» TASK INSTRUCTIONS
Retype the listing exactly, minus its pictures.

» SOURCE MATERIAL
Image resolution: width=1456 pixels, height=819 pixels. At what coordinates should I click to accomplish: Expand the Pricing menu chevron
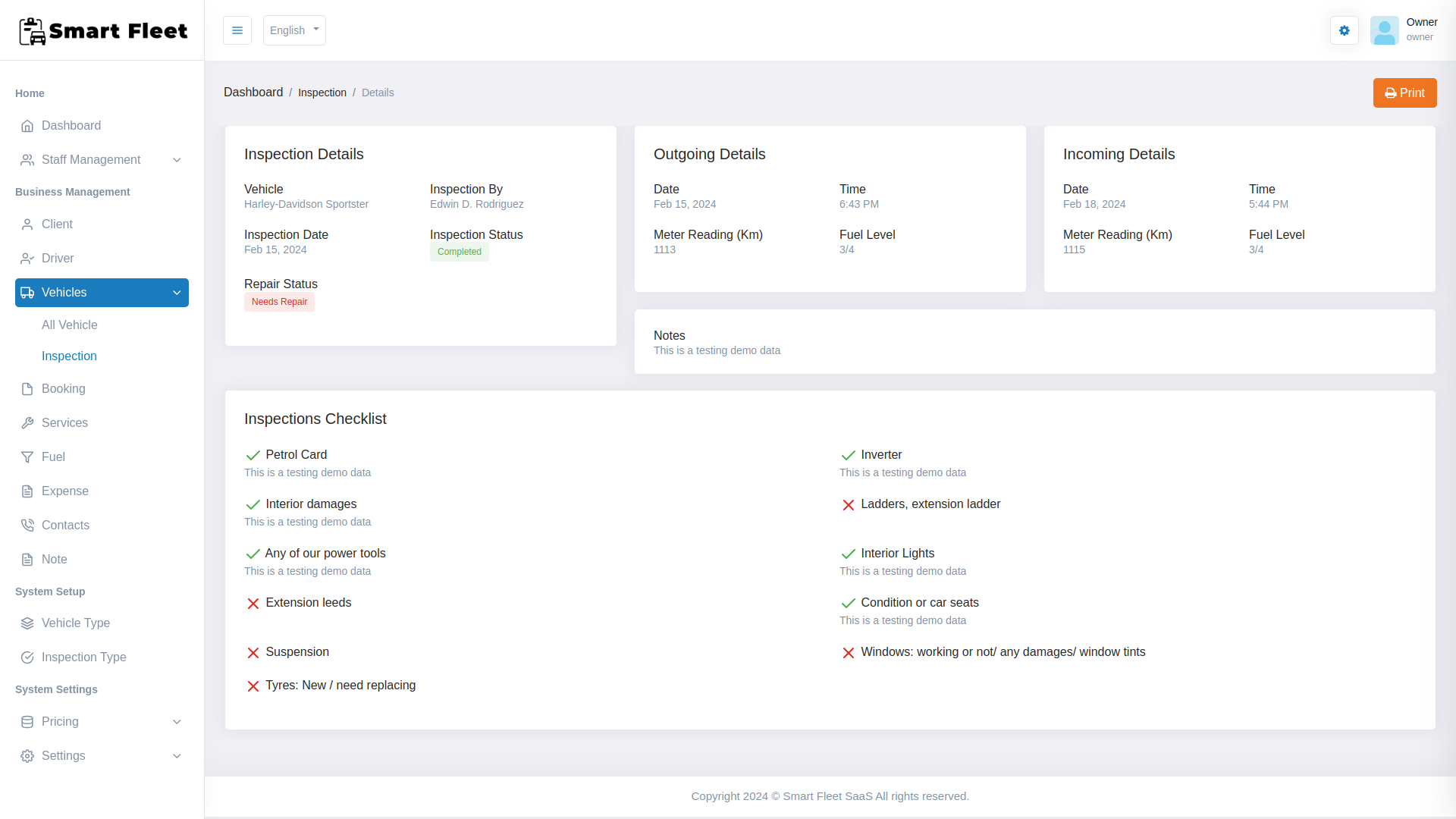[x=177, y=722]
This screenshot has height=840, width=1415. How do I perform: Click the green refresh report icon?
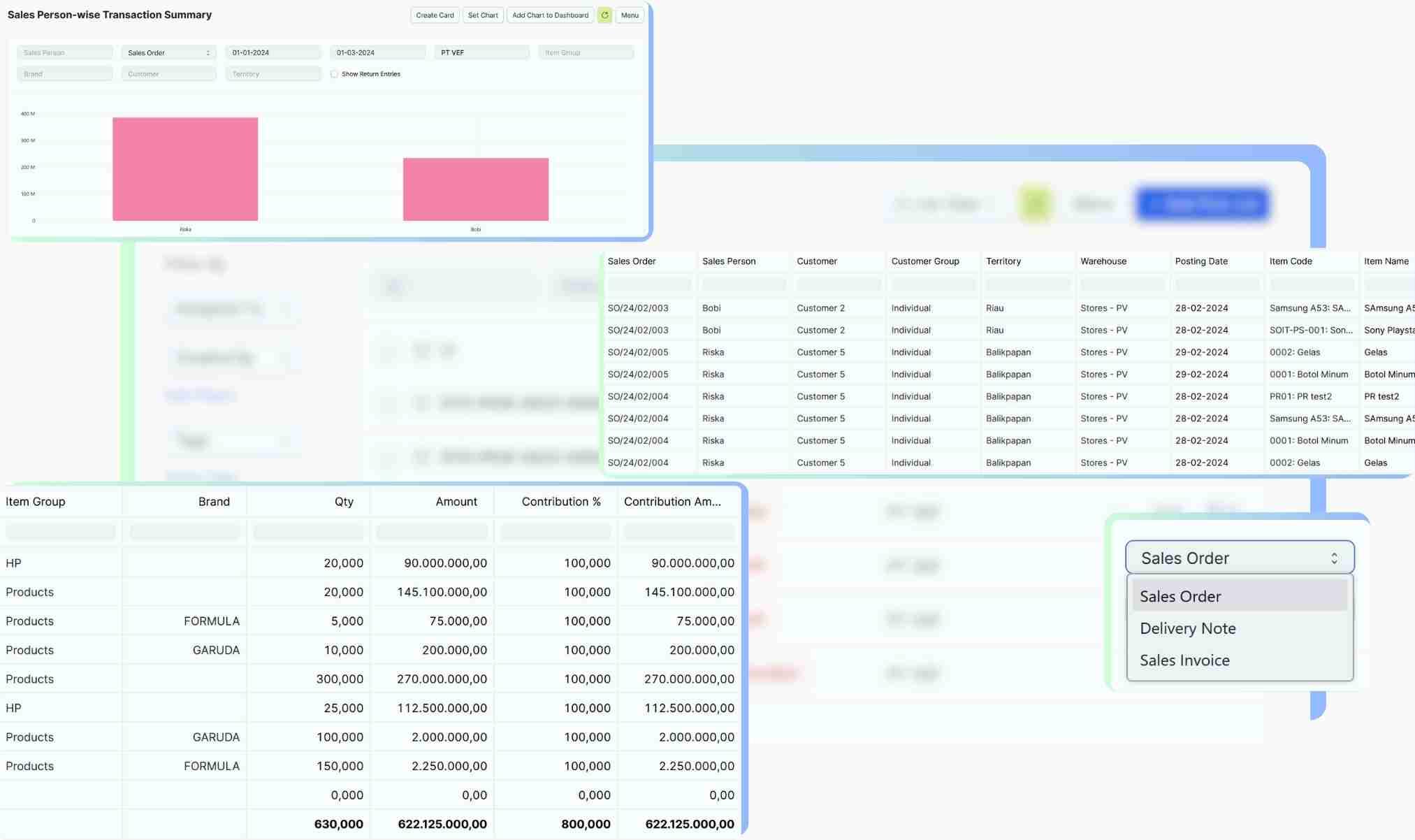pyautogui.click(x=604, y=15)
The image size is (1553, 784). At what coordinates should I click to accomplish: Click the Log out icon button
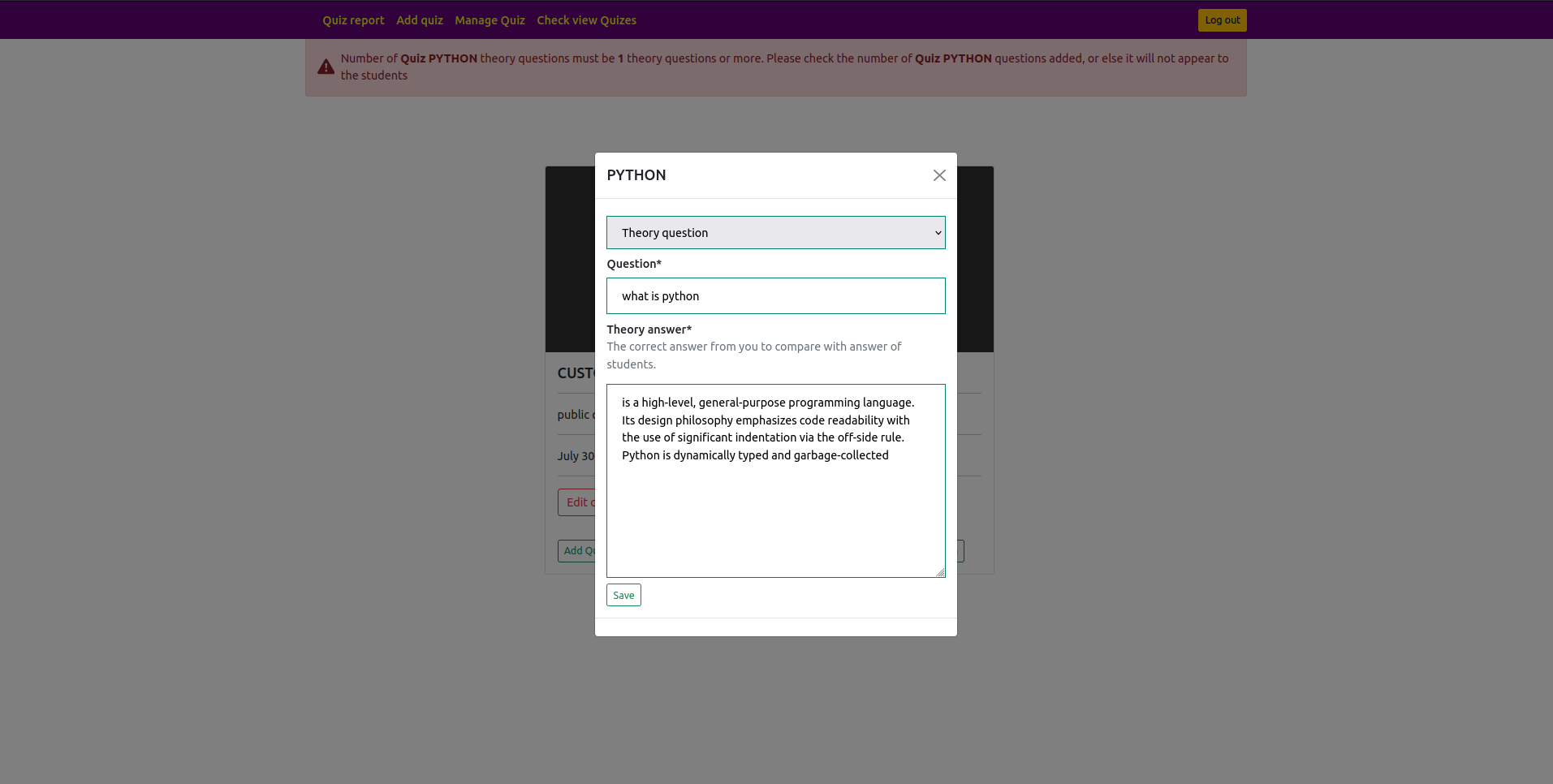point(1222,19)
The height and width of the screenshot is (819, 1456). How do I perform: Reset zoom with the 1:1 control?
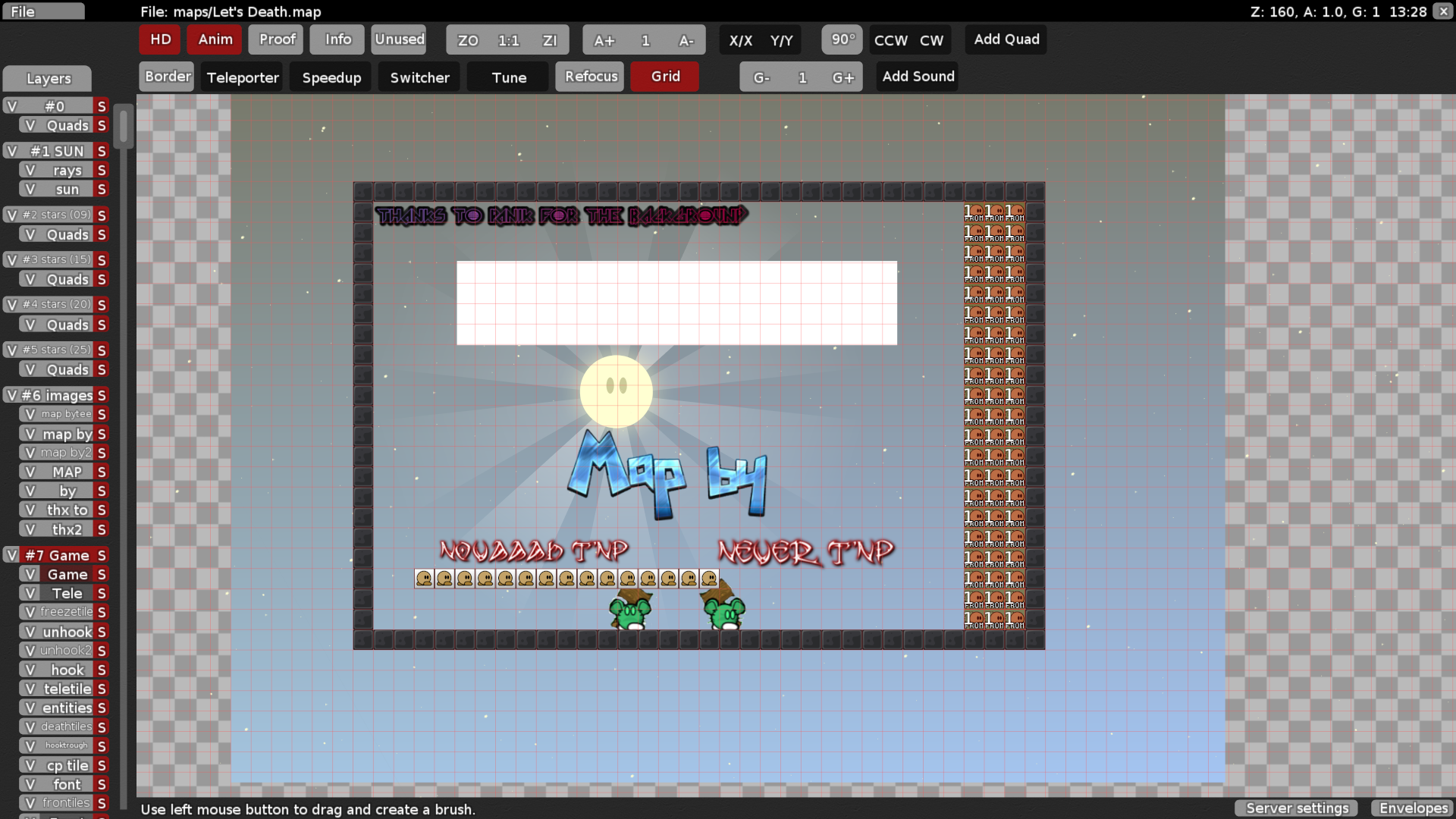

» ANSWER BOX
Image resolution: width=1456 pixels, height=819 pixels. At what coordinates should I click to accomplish: Expand the Pricing menu chevron
[x=177, y=722]
This screenshot has height=840, width=1415. How do I perform: Click the green refresh report icon?
pyautogui.click(x=604, y=15)
The image size is (1553, 784). At what coordinates should I click to accomplish: Click the Log out icon button
point(1222,19)
The height and width of the screenshot is (819, 1456). How do I perform: Reset zoom with the 1:1 control?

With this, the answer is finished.